The displacement of lower-income residents highlights a key area in which San Francisco’s economy is badly deficient: housing. San Francisco’s housing stock simply has not kept pace with the population growth of the past five years. Between 1980 and 1984, while nearly 40,000 more people took up residence in the city, only 3,000 additional housing units were built.

Some of the new residents were immigrants who, lacking resources and glad to be in the country on any terms, crowded in large numbers into tiny apartments. Some were young, single adults, who took over apartments, homes and flats, bringing five of six people into places that once held families of three or four.

But overall, the impact of the population increase has been to place enormous pressure on the limited housing stock. Prices, not surprisingly, have soared. According to a 1985 study prepared for San Franciscans for Reasonable Growth by Sedway Cooke and Associates, the median rent for a one-bedroom apartment in 1985 was $700 a month. The residential vacancy rate was less than 17.

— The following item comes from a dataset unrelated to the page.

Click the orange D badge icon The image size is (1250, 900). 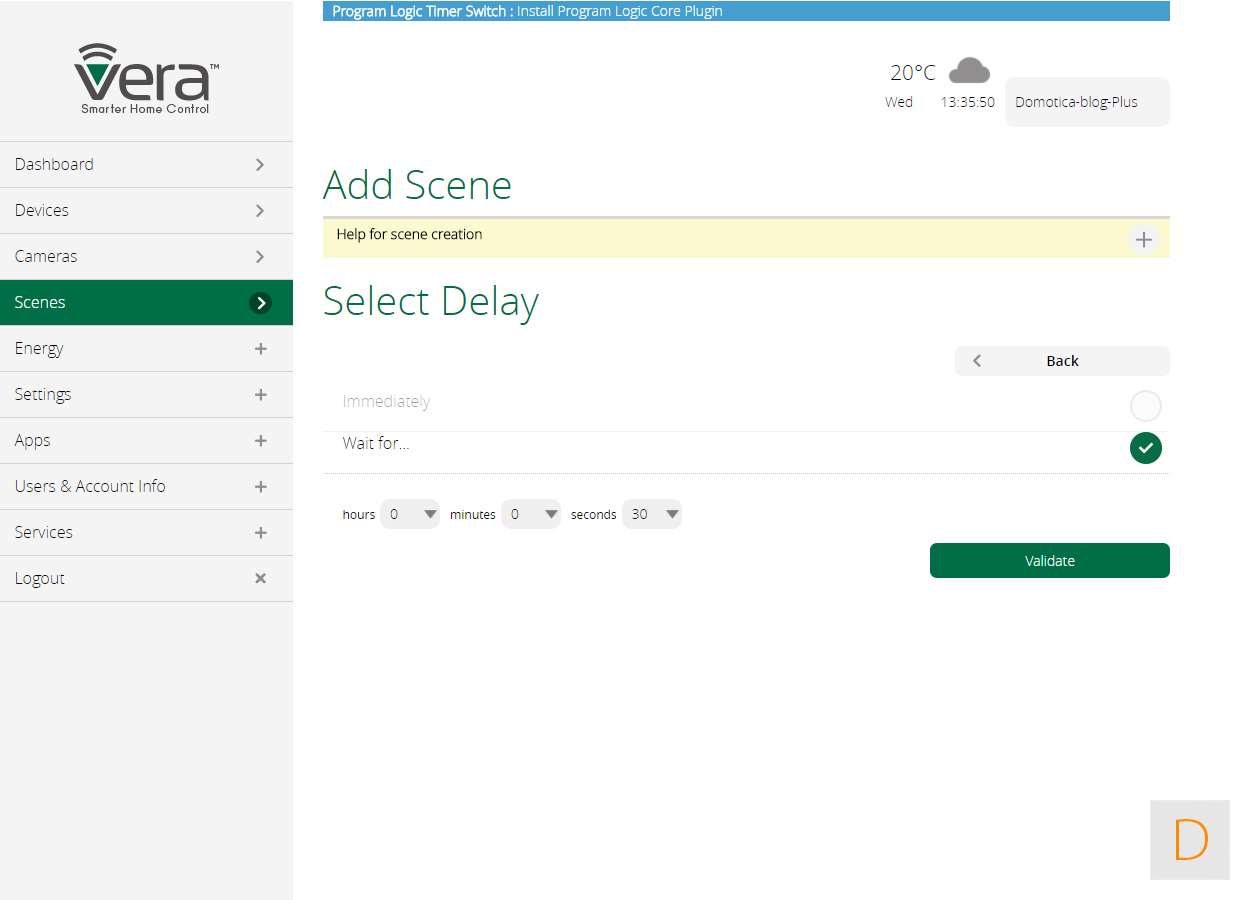point(1189,840)
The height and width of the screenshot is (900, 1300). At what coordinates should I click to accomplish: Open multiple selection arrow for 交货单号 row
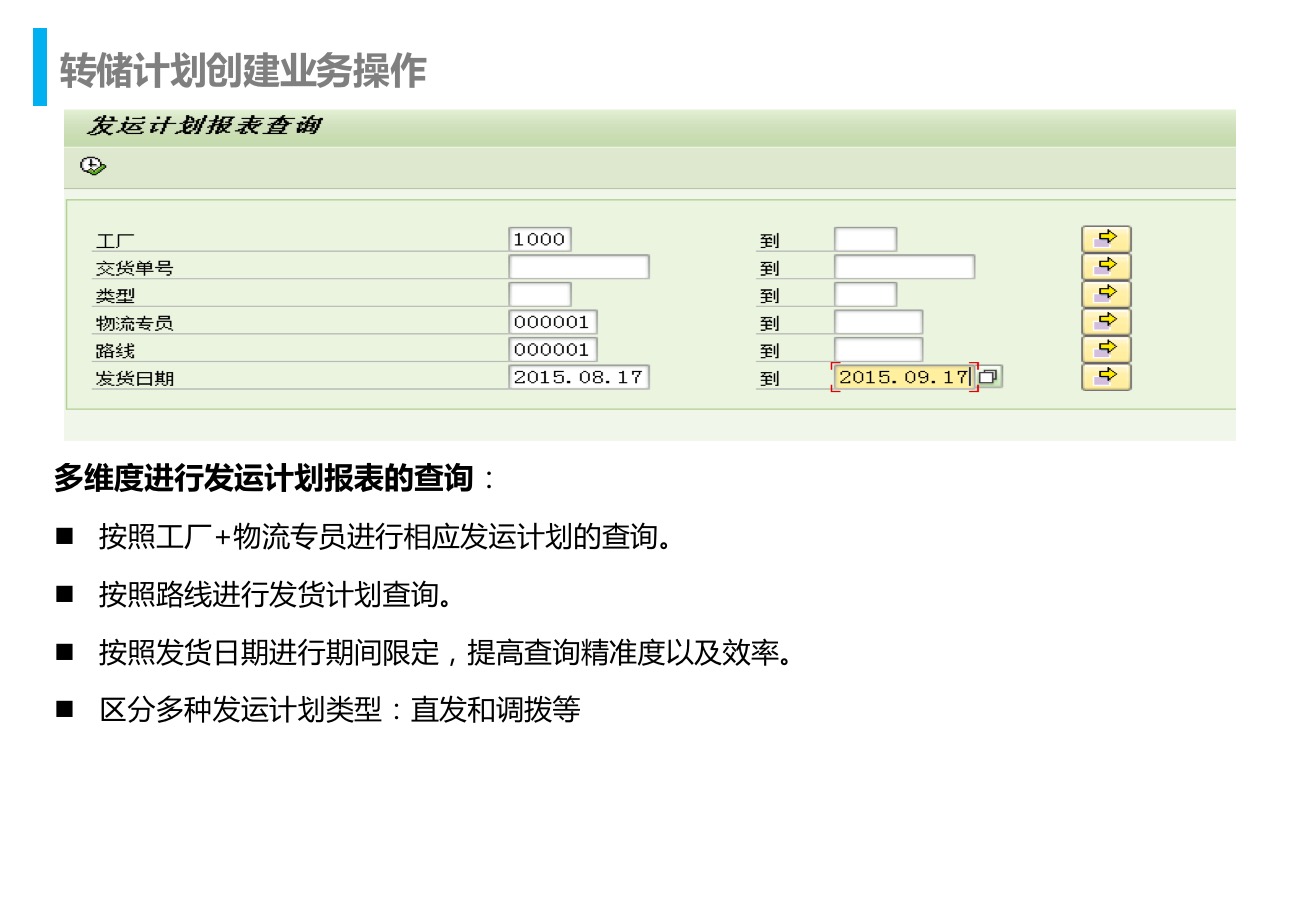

Housing is more than a social issue. A report released this spring by the Association of Bay Area Governments warns the entire Bay Area may face a severe housing crisis within the next two decades — and the lack of affordable housing may discourage new businesses from opening and drive existing ones away. When housing becomes too expensive, the report states, the wages employers have to pay to offset housing and transportation costs make the area an undesirable place to do business.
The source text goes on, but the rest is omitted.